Modern Views on Tattoos in the Workplace

A tattooed woman wears her ink as an accessory.
i Jupiterimages/ Images

Employers have traditionally associated tattoos with criminals, gangs and lowlifes. The mindset is beginning to change to modern views as many young professionals are entering the job market with their signature ink. Today anyone including soccer moms and geeks sport tattoos making it challenging for employers to maintain their "no tattoo" policy in the workplace especially if it's small, discreet and not offensive. But before you get inked, keep in mind, regardless of modern views, old-school policies still exist and your tattoo could affect your job prospects.

Freedom of Expression

    The boomer generation finds extreme sexuality, obscenity and tattoos in the workplace shocking. If you are a Generation Xer or in the Millennium age group, your modern views tend to value freedom of expression. According to NBC News, the younger age group has on average two to five tattoos. Your tattoo might be acceptable in the workplace depending on where it's inked, the position you are applying for, the employer and the industry. With a tattoo on your face for example, you're still apt to have a harder time getting a front desk job, than a desk job behind a cubicle.

Policies are Outdated

    While companies have the right to regulate their own workplace policies, some modern-viewed tattoo enthusiasts feel that policies to cover up a tattoo are discriminatory and outdated. The law will protect you from discrimination on race, color, religion, age, nationality, origin and gender, but not body art. Companies believe policies are necessary regarding tattoos in order to protect their image. A company can't use your tattoos as an excuse to fire you. But they can use it as an excuse not to hire you.

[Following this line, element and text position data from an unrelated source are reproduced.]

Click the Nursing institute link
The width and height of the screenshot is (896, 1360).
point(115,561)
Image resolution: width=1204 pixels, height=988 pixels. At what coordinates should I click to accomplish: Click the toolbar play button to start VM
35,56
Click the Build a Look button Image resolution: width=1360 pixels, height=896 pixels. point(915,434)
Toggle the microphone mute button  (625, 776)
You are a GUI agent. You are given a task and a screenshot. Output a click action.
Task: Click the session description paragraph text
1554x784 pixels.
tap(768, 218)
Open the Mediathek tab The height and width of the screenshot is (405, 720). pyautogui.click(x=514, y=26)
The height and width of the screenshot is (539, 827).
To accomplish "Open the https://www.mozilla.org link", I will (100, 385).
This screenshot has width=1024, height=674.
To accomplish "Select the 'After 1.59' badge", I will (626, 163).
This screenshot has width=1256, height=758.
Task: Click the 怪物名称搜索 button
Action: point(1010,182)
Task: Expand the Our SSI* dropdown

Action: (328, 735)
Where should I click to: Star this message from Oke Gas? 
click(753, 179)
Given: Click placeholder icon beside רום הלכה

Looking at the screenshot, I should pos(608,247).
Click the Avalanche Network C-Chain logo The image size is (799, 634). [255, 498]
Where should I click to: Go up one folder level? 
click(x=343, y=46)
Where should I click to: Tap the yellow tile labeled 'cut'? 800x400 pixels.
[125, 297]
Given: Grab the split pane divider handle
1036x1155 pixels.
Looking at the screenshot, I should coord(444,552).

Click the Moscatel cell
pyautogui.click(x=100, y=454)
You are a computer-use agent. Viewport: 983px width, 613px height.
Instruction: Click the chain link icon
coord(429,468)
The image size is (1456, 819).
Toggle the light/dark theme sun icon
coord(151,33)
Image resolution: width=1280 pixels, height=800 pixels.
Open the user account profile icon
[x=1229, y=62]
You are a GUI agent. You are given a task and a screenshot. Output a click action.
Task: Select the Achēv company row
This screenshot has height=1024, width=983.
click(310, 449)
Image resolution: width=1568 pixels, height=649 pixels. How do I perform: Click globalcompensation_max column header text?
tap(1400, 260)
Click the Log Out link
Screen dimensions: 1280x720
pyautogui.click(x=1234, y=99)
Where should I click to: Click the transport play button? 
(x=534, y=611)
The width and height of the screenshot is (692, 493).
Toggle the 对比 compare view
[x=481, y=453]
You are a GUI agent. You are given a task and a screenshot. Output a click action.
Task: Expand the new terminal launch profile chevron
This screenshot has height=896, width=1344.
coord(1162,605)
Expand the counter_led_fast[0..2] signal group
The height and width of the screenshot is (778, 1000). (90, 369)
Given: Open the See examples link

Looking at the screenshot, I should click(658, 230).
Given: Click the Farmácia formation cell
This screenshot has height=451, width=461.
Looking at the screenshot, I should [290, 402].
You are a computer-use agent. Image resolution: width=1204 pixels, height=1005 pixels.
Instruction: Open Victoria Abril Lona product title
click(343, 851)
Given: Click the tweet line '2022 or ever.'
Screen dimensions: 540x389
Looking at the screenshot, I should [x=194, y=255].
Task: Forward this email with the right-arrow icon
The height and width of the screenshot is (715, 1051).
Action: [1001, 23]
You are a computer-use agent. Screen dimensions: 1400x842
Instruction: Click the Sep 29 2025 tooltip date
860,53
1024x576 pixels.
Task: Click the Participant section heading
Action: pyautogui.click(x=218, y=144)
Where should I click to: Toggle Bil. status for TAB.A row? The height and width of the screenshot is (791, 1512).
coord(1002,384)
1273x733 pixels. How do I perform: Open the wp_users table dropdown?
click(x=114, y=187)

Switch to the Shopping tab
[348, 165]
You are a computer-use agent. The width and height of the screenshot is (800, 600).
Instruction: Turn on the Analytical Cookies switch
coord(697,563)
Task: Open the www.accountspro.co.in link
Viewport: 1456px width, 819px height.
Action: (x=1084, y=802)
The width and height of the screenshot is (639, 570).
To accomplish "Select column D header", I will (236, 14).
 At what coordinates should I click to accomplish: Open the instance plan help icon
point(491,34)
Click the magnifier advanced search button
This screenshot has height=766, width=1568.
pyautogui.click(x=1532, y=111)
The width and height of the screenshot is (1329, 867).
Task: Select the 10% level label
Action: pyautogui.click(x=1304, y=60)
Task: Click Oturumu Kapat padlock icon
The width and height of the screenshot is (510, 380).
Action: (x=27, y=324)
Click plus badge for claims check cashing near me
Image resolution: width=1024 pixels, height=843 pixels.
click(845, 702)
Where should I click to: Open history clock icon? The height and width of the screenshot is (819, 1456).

No Bearing on Qualifications

    A company's future depends on young, fresh ideas. For young people, tattoos are a way of life, and they have no qualms showing their inked statement. According to, a career advice website, approximately 40 percent of both men and women under the age of 40 have one or more tattoos. Sure, companies can rule against tattoos in the workplace. But successful companies focus on hiring bright young minds with the best qualifications -- not the best hidden tattoo.

Double Standard

    Yes, societal norms regarding tattoos are shifting in the workplace -- but slowly. Women still have to deal with double standards. Depending on the industry, men's visible tattoos tend to be more acceptable than women's in the workplace. According to an NBC News report, on a man, a tattoo shows rebellion, whereas on a woman it appears unladylike. The thought of a butterfly tattoo as unladylike might seem laughable. Modern-view tattoo enthusiasts see a tattoo as an accessory and part of their personality. What's more ladylike than that.